- **TO BE DONE**
Swap "star" for "heart" in the listing below and write out everything from "Where should I" down to "coord(1188,231)", leaving all else unchanged and the pictures out.

- **PROVIDED RECORDS**
───

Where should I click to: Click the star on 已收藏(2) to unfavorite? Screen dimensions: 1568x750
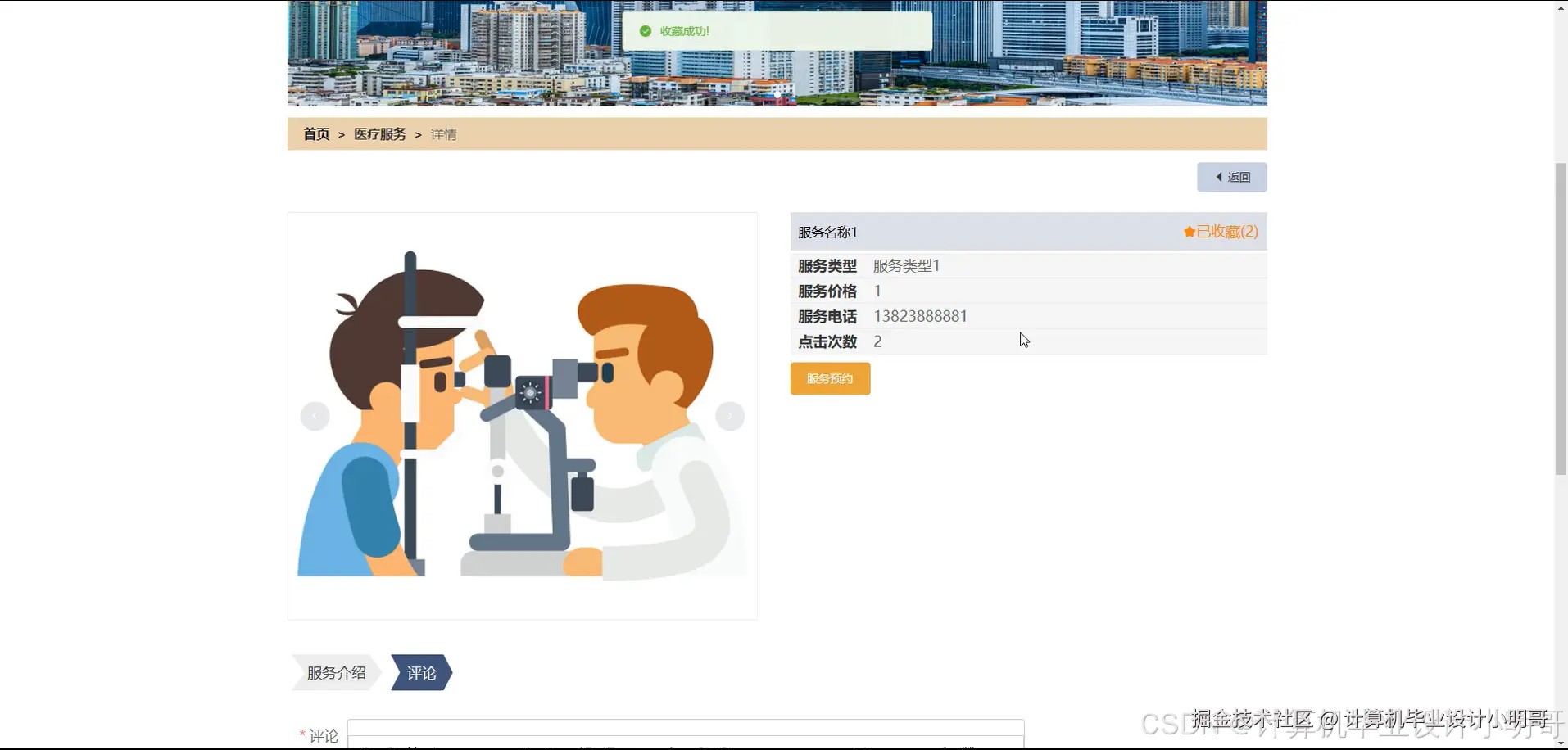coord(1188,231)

───

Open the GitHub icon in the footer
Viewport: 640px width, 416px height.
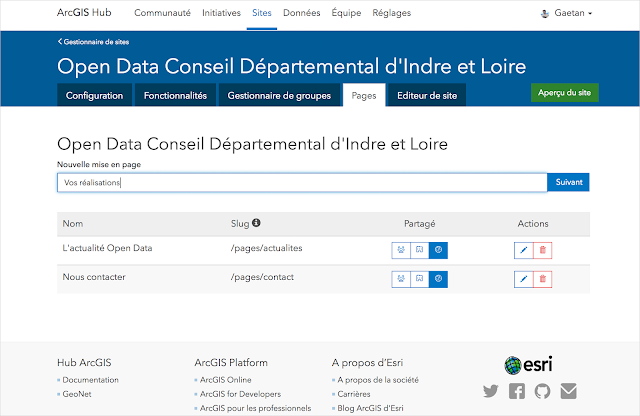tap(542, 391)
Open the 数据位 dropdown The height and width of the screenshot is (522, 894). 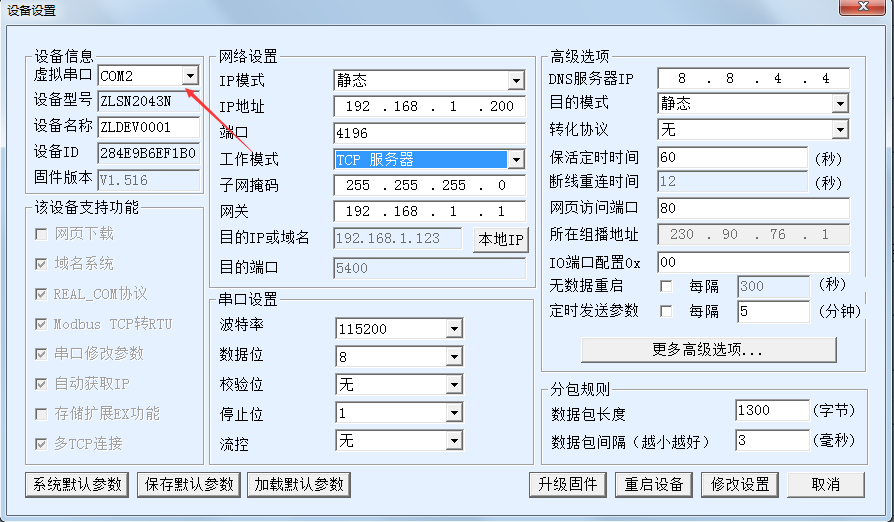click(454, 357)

───

- **SOLUTION FOR THIS PROBLEM**
Where should I click to: Click the heart on 已收藏(2) to unfavorite? Screen dimensions: 1568x750
coord(1188,231)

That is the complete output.